I have to check thousands of proxy servers continuously.
To speed it up, I am thinking to create a batch of size N(say 50) and send requests to them concurrently. Each proxy server has a unique IP/Port and username/password authentication.
Since I am checking proxies, I will configure the request to use the given Proxy and send a request to the target site and measure the response.
Here is an example to use proxy with auth from the Apache client docs:
public static void main(String[] args)throws Exception {
CredentialsProvider credsProvider = new BasicCredentialsProvider();
credsProvider.setCredentials(
new AuthScope("localhost", 8889),
new UsernamePasswordCredentials("squid", "nopassword"));
CloseableHttpAsyncClient httpclient = HttpAsyncClients.custom()
.setDefaultCredentialsProvider(credsProvider)
.build();
try {
httpclient.start();
HttpHost proxy = new HttpHost("localhost", 8889);
RequestConfig config = RequestConfig.custom()
.setProxy(proxy)
.build();
HttpGet httpget = new HttpGet("https://httpbin.org/");
httpget.setConfig(config);
Future<HttpResponse> future = httpclient.execute(httpget, null);
HttpResponse response = future.get();
System.out.println("Response: " + response.getStatusLine());
System.out.println("Shutting down");
} finally {
httpclient.close();
}
}
As you can see, if you are using an authenticated proxy, you need to provide the credentials in the Client itself. This means that if I am checking 50 proxy servers concurrently then I have to create a new client for each of them.
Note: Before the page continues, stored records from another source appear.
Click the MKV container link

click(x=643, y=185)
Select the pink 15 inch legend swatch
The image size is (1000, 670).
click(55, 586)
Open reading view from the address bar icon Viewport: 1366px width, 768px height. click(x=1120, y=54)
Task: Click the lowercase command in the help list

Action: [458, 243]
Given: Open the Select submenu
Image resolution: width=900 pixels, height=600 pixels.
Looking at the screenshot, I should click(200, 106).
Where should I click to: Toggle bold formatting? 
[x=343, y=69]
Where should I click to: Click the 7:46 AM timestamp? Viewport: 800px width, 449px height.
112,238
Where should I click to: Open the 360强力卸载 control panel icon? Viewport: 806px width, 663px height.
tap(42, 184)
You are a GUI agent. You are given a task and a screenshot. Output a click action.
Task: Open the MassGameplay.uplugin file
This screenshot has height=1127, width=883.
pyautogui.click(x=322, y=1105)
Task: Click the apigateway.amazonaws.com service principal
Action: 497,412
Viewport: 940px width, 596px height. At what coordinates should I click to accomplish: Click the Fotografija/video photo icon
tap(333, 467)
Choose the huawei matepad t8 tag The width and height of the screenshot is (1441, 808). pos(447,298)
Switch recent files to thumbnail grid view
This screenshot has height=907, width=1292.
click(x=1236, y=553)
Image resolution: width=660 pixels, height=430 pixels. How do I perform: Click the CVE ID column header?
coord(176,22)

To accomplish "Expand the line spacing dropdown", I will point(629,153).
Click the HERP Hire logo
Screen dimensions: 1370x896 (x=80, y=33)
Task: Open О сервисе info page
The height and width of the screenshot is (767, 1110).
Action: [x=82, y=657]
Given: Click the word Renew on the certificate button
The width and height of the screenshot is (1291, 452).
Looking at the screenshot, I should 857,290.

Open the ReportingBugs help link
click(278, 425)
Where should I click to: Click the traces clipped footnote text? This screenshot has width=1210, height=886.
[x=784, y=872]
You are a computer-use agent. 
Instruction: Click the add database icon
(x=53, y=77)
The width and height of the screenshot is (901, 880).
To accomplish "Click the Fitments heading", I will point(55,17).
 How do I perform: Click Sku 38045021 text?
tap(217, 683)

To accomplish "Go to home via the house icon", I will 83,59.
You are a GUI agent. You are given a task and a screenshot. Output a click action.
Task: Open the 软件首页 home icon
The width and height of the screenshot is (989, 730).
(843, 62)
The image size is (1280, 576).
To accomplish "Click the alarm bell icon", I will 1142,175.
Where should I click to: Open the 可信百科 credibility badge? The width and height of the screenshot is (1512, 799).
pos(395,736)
Which means that the requests will not be concurrent and better if I just use a multi-threaded solution.
The issue is that if I use multithreading then I will put excessive loads on the server as most of the threads will block on I/O. A concurrent non-blocking I/O is much better for this type of challenge.
How can I check multiple authenticated proxy servers concurrently if I have to create a client for each of them?